* **BRIEF A**
Give the full name of every person named in the passage about boxing promoters below.

* **PASSAGE TO READ**
******

Cartel might be the proper description, yet it is not that exactly. International unity is what it is, says Arum. More like an invisible belt of power around boxing, a less subtle man might say. The lineup is this: George Parnassus (the Far East and any place he chooses to alight); Tito Lectore ( South America); Rudolfo Sabbatini ( Italy and France); Jarvis Astaire ( Great Britain); Bob Arum (the U.S.). If there is major action to be cut up anywhere, it is a solid bet that each of these men, controlling the closed-circuit machinery as well as all else in their regions, will have a knife in his hand.
Their common bond, then, is that they all make money for each other. There is nothing thuggish about it, or even piratical, Arum says. "I like to get something done cleverly, but not by stealing. I like to outwit an opponent. Stealing makes me very uncomfortable." Arum balks also at any implication of "family" here, of something dark yet undefinable. Then why are he and his nonfamily always bent over the same pie? Simply because, says Arum, "there are so many dummies in this game, who else can you work with?" Jim Wicks, the old manager of Henry Cooper, perceives something else. Speaking of Astaire—Arum's major confederate—he says:
"If you don't want to work for certain people, you have to get out of the game. If a manager says two words wrong he is barred, he don't get no more work. I don't want to name anyone, but certain people...."
Says Astaire: "I'll tell you why this situation arises. There isn't room at the top. There will always be one person, one group or faction at the top, but there is not room for two. Everyone pays lip service to there being room for everybody, but it's on the way up, not at the top. There can be only one No. 1. I'm sorry, but there it is."

******

Dataset excerpt
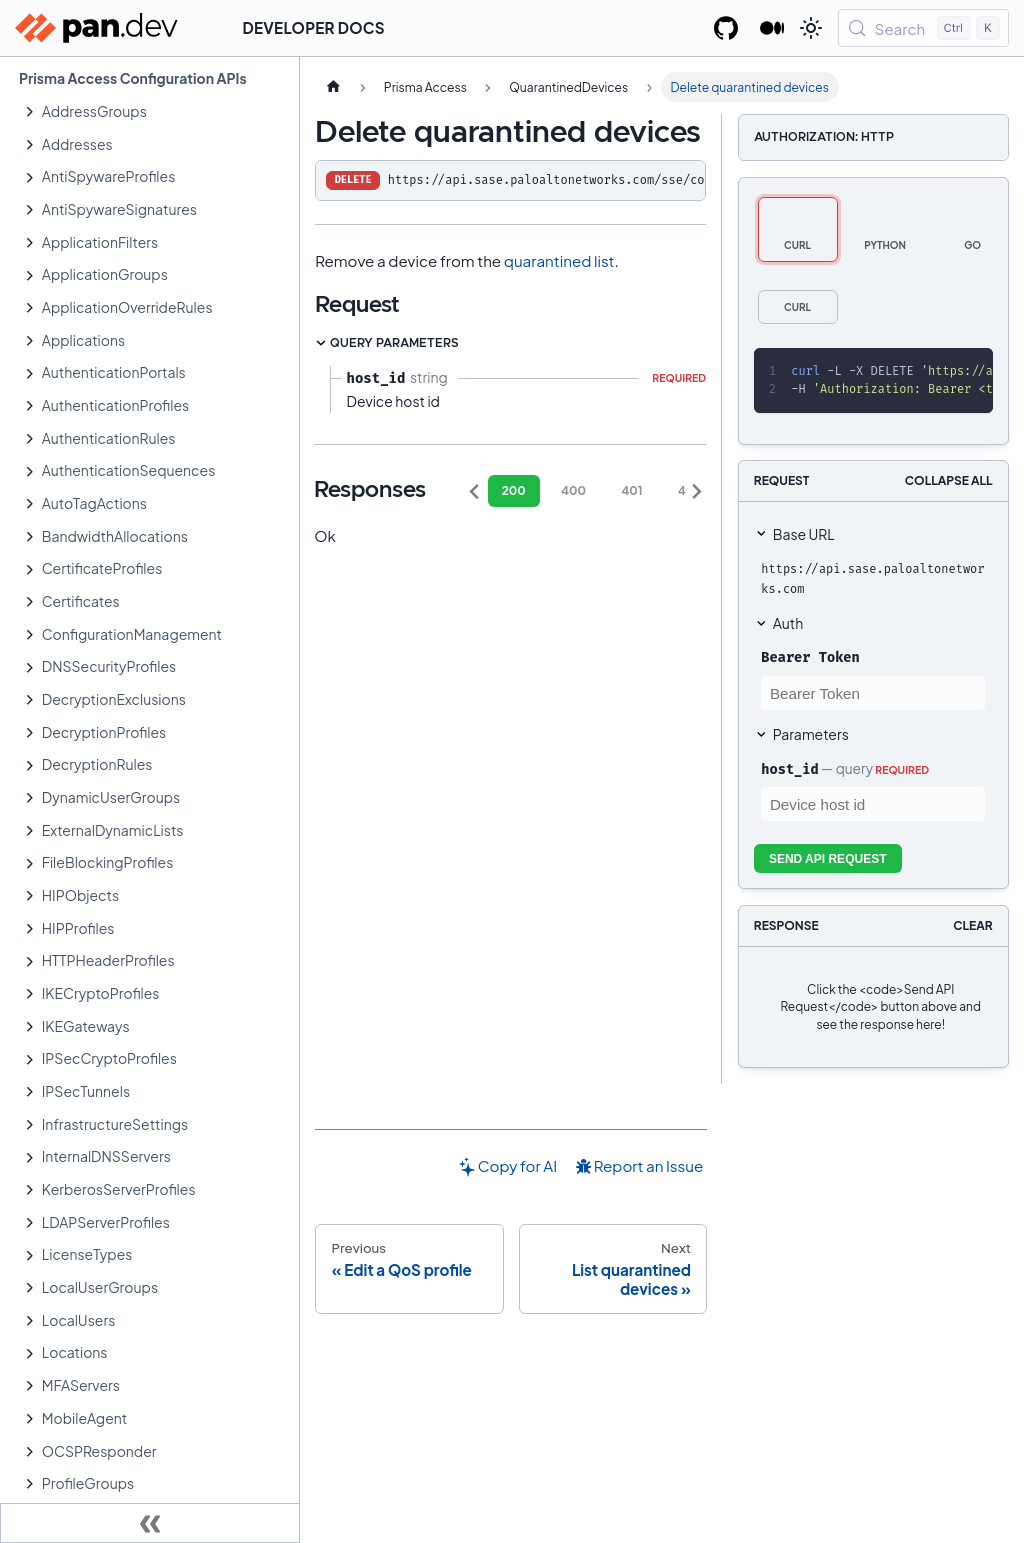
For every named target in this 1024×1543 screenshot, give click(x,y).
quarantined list (559, 260)
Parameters (811, 734)
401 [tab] (631, 490)
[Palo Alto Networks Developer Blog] (772, 28)
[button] (160, 111)
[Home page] (333, 87)
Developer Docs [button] (314, 27)
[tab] (798, 229)
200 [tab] (514, 490)
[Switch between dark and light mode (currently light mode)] (811, 28)
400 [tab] (573, 490)
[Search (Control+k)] (923, 28)
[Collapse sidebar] (150, 1523)
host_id (789, 769)
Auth (788, 623)
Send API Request (828, 859)
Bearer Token (810, 657)
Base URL (804, 534)
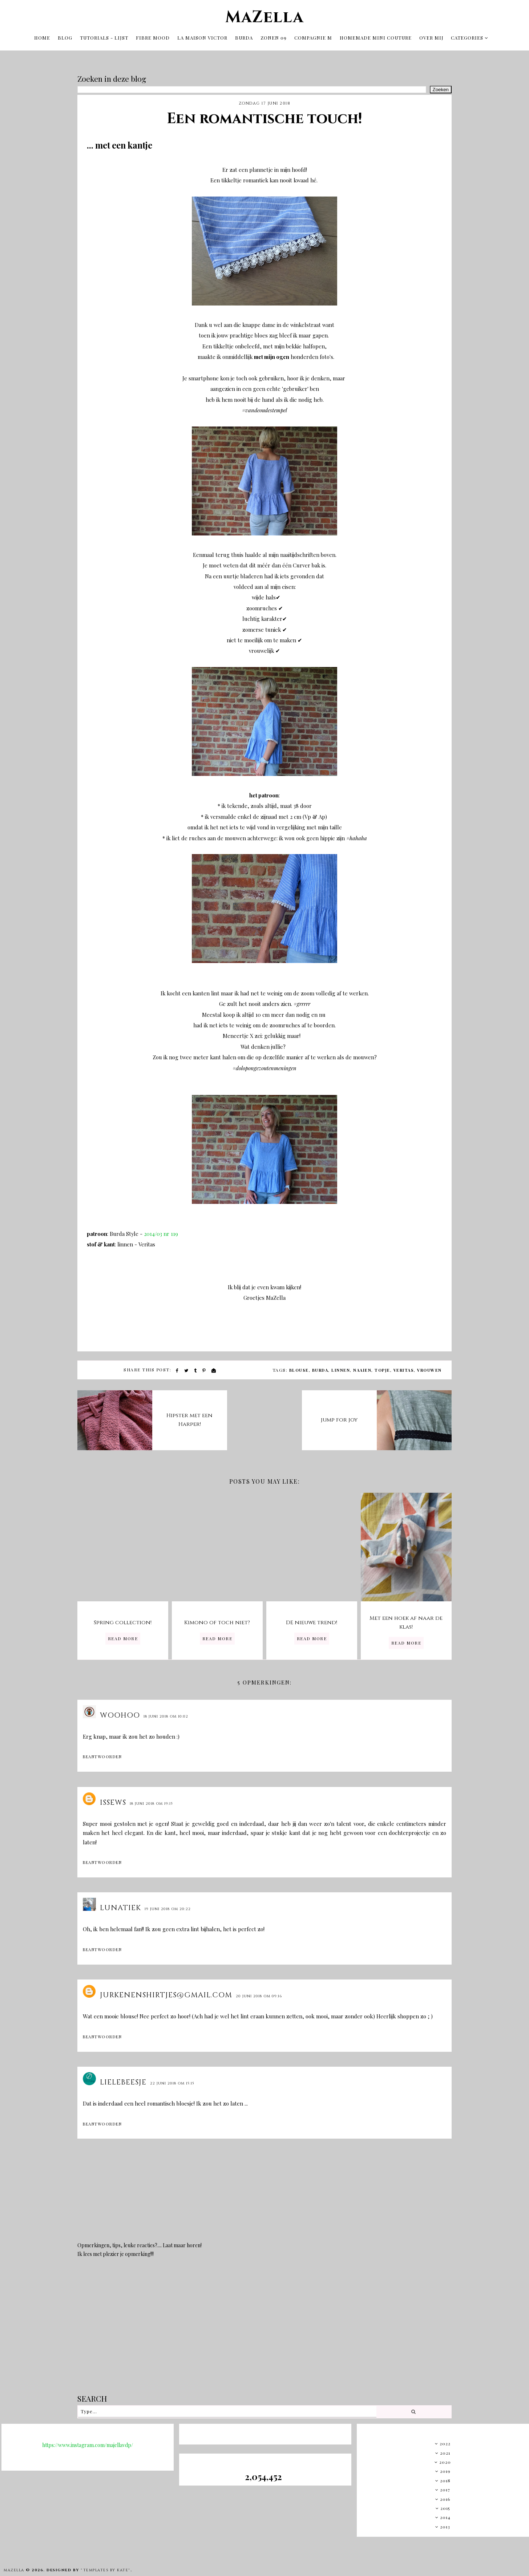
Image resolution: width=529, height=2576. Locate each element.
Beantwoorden (102, 1752)
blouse (299, 1366)
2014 (445, 2513)
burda (320, 1366)
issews (113, 1798)
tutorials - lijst (104, 35)
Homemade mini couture (376, 35)
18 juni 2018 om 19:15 (151, 1799)
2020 (445, 2458)
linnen (340, 1366)
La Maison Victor (202, 35)
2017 (445, 2485)
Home (42, 35)
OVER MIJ (431, 35)
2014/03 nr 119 (160, 1229)
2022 (445, 2439)
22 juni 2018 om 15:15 (172, 2079)
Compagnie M (313, 35)
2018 (445, 2476)
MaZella (264, 15)
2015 (445, 2504)
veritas (403, 1366)
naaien (362, 1366)
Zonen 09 (274, 35)
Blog (65, 35)
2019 (445, 2467)
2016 (445, 2495)
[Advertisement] (264, 2327)
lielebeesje (123, 2078)
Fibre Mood (153, 35)
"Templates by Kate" (105, 2566)
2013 (445, 2523)
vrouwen (429, 1366)
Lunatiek (120, 1904)
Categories (467, 35)
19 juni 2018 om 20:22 (168, 1905)
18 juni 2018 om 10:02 (166, 1712)
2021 (445, 2449)
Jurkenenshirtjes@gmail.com (166, 1991)
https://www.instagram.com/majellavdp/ (87, 2441)
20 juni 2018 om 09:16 (259, 1992)
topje (382, 1366)
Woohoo (120, 1711)
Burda (244, 35)
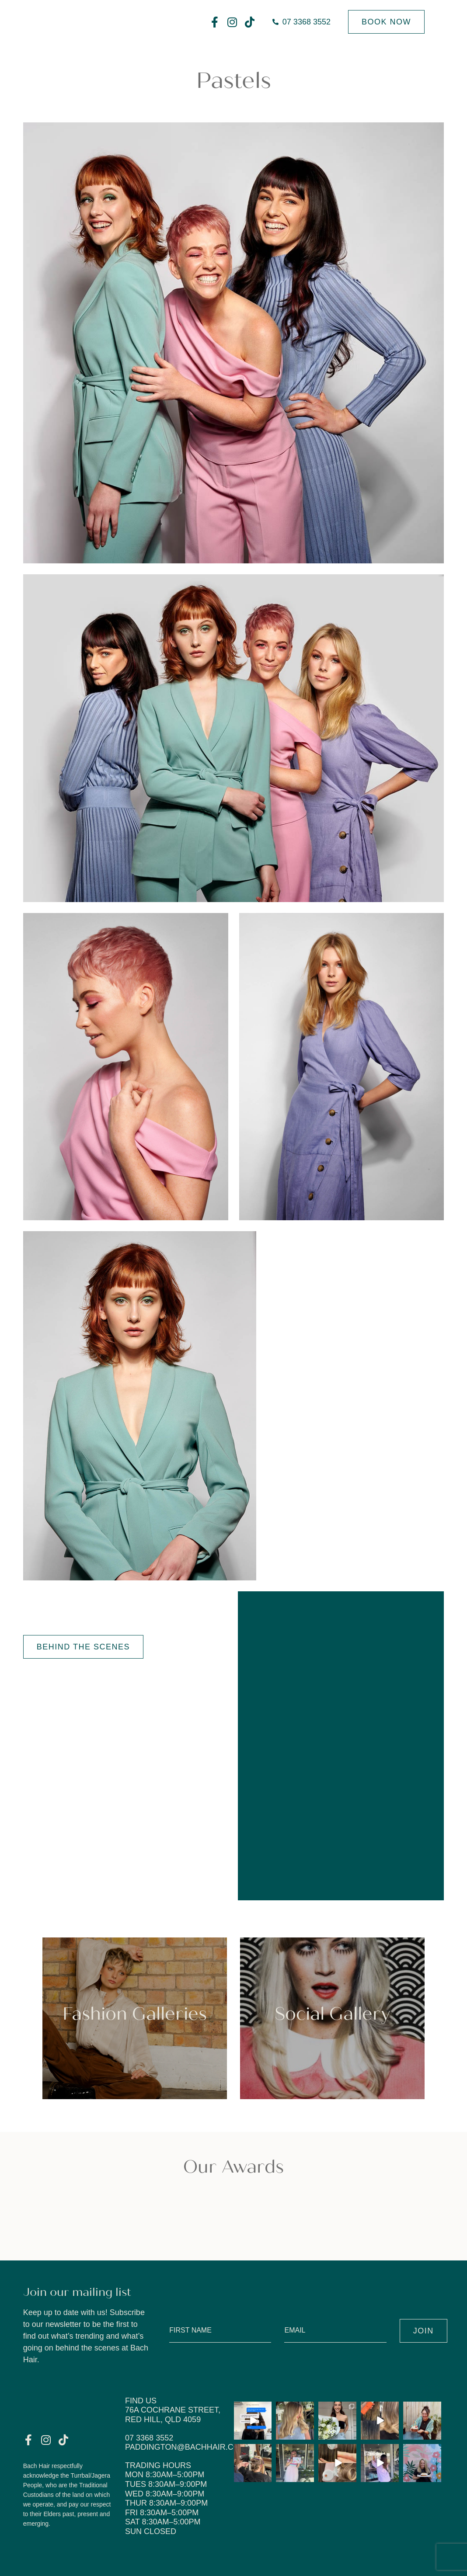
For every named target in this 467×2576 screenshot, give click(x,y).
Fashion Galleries (135, 2013)
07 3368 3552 (149, 2438)
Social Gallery (332, 2013)
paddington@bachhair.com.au (192, 2447)
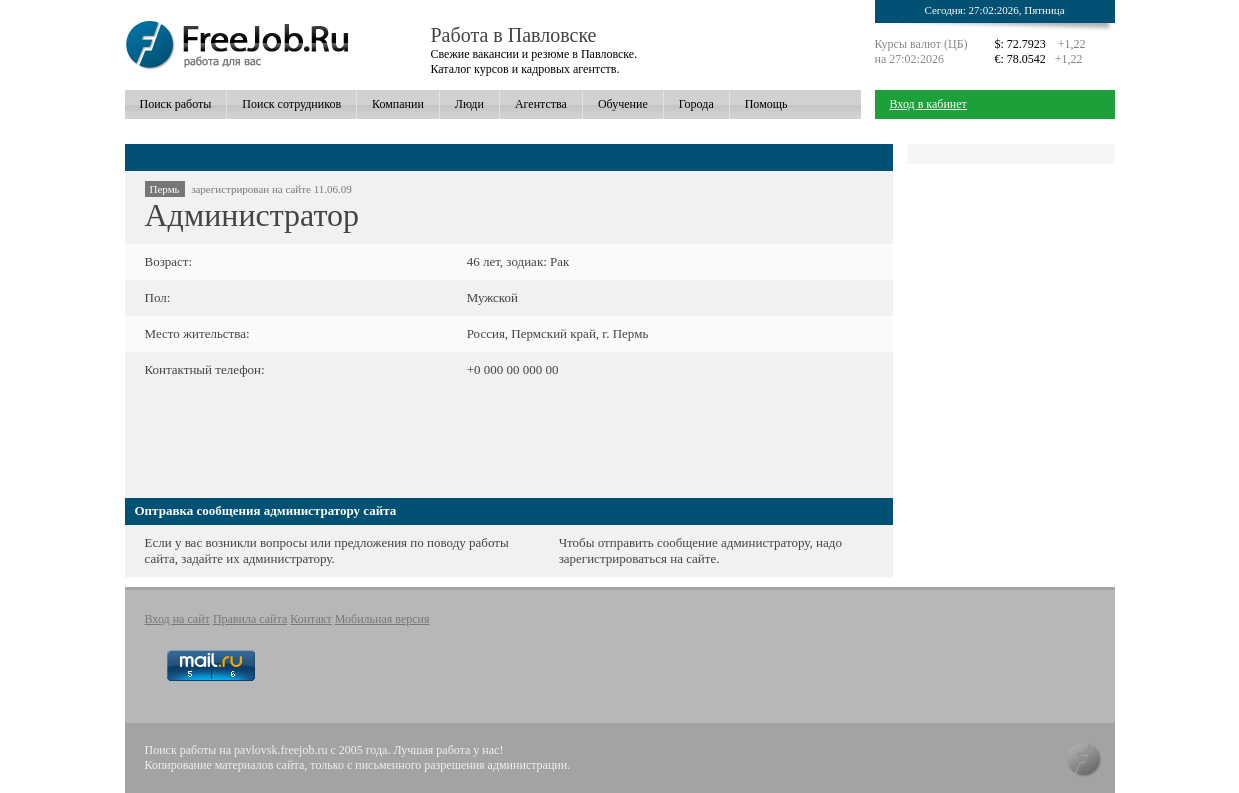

******

* **BRIEF B**
Rewrite the part of the listing between the line holding "host_id (789, 769)" and the line holding "Home (42, 35)", inclusive, putting "Access Token" in place of "Bearer Token" and keeping everything else the same. Leave the pictures out of your answer.

* **TASK SOLUTION A**
George Parnassus, Tito Lectore, Rudolfo Sabbatini, Jarvis Astaire, Bob Arum, Jim Wicks, Henry Cooper

* **TASK SOLUTION B**
host_id (789, 769)
Auth (788, 623)
Send API Request (828, 859)
Access Token (810, 657)
Base URL (804, 534)
Image resolution: width=529, height=2576. Locate each element.
Beantwoorden (102, 1752)
blouse (299, 1366)
2014 (445, 2513)
burda (320, 1366)
issews (113, 1798)
tutorials - lijst (104, 35)
Homemade mini couture (376, 35)
18 juni 2018 om 19:15 (151, 1799)
2020 (445, 2458)
linnen (340, 1366)
La Maison Victor (202, 35)
2017 (445, 2485)
Home (42, 35)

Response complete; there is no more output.